I decided then to split the plies once more and make the 2 smaller leaves with Fishbone Stitch and the larger ones with L&S.
The stalk incidentally, is made with Wheat Stitch. This is described in FFE and is a very neat way to produce what looks like a very orderly chain stitch band but is compiled of 2 separate lines of stitching.
Gotta go ppl !
P.S. I have great news about The Bag – I have finally found a silk supplier that has filament silk that really ‘glows’, is a reasonable price, and is processed less than 10 miles away!
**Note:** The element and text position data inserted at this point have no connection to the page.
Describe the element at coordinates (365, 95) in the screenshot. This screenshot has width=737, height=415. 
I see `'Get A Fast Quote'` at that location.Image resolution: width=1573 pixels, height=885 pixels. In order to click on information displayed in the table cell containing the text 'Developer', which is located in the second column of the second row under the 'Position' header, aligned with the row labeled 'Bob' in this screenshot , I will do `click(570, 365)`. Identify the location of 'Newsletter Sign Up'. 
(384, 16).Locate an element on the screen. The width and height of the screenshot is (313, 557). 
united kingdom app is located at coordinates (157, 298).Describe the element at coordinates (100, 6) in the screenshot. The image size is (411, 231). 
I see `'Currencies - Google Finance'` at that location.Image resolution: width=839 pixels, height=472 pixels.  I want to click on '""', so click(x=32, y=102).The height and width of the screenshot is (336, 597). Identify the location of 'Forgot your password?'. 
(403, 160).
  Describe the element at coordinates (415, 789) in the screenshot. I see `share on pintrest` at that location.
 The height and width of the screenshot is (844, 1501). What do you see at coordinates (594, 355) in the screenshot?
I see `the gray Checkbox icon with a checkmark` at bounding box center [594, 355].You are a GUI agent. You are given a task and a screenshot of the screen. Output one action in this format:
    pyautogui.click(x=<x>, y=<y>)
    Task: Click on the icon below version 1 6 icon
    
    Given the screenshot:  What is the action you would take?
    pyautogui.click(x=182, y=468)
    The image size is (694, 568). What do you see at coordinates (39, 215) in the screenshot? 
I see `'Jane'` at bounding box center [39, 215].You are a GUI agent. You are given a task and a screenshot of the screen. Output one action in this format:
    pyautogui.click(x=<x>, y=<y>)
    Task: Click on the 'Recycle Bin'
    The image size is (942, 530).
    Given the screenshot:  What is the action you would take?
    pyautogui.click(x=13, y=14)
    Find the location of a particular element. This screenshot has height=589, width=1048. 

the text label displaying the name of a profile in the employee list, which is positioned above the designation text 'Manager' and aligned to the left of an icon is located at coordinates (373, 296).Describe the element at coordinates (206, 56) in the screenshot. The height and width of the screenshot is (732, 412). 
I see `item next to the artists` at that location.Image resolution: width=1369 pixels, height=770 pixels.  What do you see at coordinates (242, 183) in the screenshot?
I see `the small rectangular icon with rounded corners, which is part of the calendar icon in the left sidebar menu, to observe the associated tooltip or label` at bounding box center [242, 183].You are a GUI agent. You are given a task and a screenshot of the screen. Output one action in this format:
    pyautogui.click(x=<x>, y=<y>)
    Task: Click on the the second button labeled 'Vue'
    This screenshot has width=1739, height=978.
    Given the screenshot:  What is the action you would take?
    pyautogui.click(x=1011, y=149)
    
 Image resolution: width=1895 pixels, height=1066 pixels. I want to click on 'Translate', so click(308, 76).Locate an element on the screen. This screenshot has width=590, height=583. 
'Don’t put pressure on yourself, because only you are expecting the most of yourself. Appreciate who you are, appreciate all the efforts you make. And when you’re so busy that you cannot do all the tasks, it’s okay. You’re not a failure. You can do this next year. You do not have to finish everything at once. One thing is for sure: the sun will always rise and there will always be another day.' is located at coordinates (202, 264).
I have been having my own struggle with LSS this year. I am currently working my way through an on-line course taught by Trish Burr. Something in her notes really helped me. I've always thought that LSS is a misnomer. Trish agrees and suggests that you think of it as Staggered Satin Stitch. That makes much more sense to me :-)
ReplyDeleteMe too, nicely put, thanks.
ReplyDeleteTB is wonderful and auto-didactic!